A sentō (銭湯) is a type of communal bathhouse found in Japan. These establishments were once the norm for people to visit for daily bathing routines, but since the second half of the 20th century when bathtubs became a more standard feature in Japanese homes, their numbers have decreased significantly. According to a survey in 2018, there are now fewer than 4000 bathhouses remaining countrywide. Still, dedicated bathhouse regulars insist that sentō are not just about bathing—they carry social and cultural importance, too. The time spent bathing and relaxing with fellow community members in such an intimate environment has a clear influence on maintaining strong relationships.

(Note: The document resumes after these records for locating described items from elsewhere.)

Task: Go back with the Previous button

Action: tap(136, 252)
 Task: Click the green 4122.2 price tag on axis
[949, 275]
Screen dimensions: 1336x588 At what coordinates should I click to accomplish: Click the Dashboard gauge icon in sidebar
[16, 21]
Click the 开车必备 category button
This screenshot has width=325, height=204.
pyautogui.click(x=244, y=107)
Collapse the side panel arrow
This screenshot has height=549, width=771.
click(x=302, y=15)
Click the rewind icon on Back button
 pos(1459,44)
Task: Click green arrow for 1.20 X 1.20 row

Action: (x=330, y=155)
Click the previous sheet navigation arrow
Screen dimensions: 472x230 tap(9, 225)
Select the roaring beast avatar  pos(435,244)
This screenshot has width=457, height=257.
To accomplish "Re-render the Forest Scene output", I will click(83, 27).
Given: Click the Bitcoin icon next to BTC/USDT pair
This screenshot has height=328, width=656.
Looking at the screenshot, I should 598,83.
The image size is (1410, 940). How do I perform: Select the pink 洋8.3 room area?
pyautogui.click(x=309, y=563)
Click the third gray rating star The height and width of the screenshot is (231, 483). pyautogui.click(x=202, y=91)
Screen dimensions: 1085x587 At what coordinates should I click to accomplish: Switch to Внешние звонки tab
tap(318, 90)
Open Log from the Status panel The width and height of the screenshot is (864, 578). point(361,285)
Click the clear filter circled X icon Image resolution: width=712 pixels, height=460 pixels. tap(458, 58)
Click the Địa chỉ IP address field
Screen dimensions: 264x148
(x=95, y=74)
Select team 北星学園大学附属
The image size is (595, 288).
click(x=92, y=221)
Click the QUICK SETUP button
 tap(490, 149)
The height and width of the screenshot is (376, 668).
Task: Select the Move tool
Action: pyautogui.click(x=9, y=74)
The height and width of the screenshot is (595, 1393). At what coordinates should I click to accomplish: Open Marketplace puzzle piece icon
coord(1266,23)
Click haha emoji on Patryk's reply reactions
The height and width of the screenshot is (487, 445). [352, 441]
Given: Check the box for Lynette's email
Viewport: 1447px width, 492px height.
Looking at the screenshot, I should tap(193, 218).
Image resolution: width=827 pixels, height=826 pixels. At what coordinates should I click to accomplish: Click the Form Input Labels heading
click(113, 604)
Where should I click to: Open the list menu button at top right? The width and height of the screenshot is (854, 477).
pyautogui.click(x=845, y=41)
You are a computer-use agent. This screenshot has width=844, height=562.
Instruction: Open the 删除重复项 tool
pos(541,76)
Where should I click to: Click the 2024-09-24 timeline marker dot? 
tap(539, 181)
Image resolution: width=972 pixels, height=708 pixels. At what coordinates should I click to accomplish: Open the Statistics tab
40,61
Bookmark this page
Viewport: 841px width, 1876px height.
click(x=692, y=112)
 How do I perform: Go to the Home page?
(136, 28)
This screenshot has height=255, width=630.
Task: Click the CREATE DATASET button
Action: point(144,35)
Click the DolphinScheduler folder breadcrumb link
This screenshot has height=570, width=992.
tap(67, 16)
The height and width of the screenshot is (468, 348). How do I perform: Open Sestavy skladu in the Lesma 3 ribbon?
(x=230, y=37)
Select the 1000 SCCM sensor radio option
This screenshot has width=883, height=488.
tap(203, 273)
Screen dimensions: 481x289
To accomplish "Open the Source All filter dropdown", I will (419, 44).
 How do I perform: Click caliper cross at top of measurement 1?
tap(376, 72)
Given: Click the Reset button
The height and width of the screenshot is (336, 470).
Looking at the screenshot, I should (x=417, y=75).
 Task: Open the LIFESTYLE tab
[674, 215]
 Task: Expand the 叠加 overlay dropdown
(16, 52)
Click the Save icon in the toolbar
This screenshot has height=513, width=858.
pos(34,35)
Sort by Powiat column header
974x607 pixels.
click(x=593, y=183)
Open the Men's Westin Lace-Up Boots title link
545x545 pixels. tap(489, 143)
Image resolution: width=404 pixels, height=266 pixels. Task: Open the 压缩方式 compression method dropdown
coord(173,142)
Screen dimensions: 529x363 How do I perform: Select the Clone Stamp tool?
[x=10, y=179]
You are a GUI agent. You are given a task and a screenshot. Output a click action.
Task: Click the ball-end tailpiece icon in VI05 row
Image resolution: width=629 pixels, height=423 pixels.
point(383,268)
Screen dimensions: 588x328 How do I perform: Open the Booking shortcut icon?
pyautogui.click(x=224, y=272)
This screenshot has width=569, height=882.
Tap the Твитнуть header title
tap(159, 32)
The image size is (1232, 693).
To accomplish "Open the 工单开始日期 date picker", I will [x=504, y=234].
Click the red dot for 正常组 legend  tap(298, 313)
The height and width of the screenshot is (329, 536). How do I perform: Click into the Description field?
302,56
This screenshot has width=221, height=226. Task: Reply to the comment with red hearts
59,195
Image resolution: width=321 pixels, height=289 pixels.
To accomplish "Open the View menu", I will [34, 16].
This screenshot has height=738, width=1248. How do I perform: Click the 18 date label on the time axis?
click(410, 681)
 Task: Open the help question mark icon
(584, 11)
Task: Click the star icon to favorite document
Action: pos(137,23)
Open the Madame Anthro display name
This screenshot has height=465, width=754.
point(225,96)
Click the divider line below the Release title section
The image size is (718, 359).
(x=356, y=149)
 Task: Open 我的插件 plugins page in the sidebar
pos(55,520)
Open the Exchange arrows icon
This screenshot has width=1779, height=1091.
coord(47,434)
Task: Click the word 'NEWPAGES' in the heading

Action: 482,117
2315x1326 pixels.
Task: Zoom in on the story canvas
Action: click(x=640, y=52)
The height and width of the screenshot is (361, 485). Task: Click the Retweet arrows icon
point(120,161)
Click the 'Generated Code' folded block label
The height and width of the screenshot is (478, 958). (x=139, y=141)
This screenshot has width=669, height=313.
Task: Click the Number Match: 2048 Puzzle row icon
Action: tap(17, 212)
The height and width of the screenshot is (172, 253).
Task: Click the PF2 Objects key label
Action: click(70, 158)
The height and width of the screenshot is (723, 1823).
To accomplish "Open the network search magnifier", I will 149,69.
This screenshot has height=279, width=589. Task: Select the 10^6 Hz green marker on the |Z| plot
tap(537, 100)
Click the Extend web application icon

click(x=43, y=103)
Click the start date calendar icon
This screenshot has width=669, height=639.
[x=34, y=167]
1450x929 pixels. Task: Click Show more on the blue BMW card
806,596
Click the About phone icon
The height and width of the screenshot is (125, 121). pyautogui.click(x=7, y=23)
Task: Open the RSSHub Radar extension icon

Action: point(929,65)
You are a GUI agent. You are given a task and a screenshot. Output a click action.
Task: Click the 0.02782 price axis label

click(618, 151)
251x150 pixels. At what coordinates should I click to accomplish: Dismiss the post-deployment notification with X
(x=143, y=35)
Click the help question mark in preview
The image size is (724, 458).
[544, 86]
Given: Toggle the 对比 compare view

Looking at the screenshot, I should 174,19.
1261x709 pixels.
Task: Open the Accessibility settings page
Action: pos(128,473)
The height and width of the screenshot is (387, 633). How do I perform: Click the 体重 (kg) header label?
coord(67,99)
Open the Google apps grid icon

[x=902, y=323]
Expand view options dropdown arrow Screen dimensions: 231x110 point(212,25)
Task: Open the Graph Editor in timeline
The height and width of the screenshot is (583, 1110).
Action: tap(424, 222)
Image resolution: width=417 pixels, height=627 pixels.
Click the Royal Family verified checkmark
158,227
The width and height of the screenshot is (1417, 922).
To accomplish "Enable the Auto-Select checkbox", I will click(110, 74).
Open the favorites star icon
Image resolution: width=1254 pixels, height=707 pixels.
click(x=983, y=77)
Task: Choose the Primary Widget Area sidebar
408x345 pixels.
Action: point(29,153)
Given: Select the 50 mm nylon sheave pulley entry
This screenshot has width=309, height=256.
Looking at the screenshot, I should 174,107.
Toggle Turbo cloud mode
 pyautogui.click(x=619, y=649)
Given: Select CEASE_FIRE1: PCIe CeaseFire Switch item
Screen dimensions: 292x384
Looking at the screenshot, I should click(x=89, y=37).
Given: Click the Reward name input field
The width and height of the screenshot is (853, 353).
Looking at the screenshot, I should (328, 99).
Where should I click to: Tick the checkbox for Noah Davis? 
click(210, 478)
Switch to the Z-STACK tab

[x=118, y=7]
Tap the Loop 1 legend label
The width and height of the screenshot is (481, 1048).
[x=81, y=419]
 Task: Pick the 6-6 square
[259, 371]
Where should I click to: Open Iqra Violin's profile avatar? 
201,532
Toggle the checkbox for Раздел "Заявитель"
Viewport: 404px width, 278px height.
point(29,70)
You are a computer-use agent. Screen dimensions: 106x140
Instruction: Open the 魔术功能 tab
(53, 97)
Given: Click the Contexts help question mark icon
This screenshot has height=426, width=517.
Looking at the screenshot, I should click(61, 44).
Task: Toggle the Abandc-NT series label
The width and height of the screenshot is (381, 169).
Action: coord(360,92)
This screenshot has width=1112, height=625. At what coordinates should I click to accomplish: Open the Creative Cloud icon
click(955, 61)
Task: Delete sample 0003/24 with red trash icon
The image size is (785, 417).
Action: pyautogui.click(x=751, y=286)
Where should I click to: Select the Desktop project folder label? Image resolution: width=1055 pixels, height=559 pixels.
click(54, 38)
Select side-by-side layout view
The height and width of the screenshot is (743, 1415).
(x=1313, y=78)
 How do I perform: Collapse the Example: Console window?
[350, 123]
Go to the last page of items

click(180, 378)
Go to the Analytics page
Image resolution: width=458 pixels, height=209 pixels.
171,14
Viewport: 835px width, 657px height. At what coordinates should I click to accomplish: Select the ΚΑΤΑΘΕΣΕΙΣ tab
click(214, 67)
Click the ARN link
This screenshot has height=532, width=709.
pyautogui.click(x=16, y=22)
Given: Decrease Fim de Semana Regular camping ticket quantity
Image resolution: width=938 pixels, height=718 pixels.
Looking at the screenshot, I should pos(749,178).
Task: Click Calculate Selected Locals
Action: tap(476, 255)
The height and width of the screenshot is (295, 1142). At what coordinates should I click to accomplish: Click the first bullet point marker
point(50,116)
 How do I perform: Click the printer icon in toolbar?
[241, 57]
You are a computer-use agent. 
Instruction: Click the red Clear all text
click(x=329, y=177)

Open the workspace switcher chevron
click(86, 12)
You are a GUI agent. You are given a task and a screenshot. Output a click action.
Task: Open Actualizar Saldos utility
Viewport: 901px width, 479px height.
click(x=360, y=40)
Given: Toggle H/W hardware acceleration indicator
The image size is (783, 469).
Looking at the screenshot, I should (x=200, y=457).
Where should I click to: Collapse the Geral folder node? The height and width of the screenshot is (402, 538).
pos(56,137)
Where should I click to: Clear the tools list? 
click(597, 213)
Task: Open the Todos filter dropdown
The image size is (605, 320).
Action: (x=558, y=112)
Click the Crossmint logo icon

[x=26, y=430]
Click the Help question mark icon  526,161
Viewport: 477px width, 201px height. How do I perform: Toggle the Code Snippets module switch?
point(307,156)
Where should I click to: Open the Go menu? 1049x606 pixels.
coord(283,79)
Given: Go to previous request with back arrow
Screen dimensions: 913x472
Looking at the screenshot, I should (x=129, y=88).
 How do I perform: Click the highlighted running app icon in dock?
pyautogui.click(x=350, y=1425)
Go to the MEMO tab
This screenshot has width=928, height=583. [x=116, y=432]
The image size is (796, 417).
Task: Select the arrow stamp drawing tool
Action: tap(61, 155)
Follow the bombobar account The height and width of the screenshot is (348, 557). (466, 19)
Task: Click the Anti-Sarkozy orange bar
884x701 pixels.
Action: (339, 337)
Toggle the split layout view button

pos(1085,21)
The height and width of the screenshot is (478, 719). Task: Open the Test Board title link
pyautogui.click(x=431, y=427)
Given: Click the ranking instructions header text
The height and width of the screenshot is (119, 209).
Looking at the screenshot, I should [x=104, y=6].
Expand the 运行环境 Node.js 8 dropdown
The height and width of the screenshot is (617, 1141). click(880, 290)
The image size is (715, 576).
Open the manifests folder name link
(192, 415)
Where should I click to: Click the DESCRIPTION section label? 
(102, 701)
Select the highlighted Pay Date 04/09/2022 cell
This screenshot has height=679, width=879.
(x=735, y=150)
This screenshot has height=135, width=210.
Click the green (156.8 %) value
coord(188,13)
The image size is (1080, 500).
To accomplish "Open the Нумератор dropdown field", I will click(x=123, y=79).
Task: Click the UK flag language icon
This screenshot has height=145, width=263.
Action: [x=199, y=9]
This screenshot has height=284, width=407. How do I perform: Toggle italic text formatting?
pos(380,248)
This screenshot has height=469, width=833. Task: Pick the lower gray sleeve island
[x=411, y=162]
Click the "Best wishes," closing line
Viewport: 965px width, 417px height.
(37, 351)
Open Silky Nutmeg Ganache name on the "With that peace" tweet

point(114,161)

A common feature found throughout many bathhouses in the Kanto region of Japan are the large, painted murals of Mount Fuji looming over the premises. The very first mural was painted in 1912 in the Kikai-yu bathhouse in Chiyoda, Tokyo. The painter, originally from Shizuoka, wanted to make customers happy by painting a symbol of his hometown for all to enjoy. The mural drew attention and its popularity inspired other bathhouses to follow suit. Today, there are only three remaining mural painters left in Japan, including 38-year-old Tanaka Mizuki—Japan’s first and only woman mural painter.
What is a riso print?
These prints use risograph technology, a method of printing developed in Japan in the mid-1980s. It can be described as a mix between screenprinting and photocopying. The risograph process produces prints with extremely vibrant, crisp inks. Sometimes these inks overlap during the printing process to create interesting and unique details—these slight variations and colour shifts are part of the charm of riso, adding character and a handmade-feel to the art. These soy-based inks also have a lower environmental impact.
Please note: Riso soy ink is similar to newspaper printing in that they never get fully absorbed into the paper, so take care not to handle the print or touch the ink directly to avoid any risk of smudging.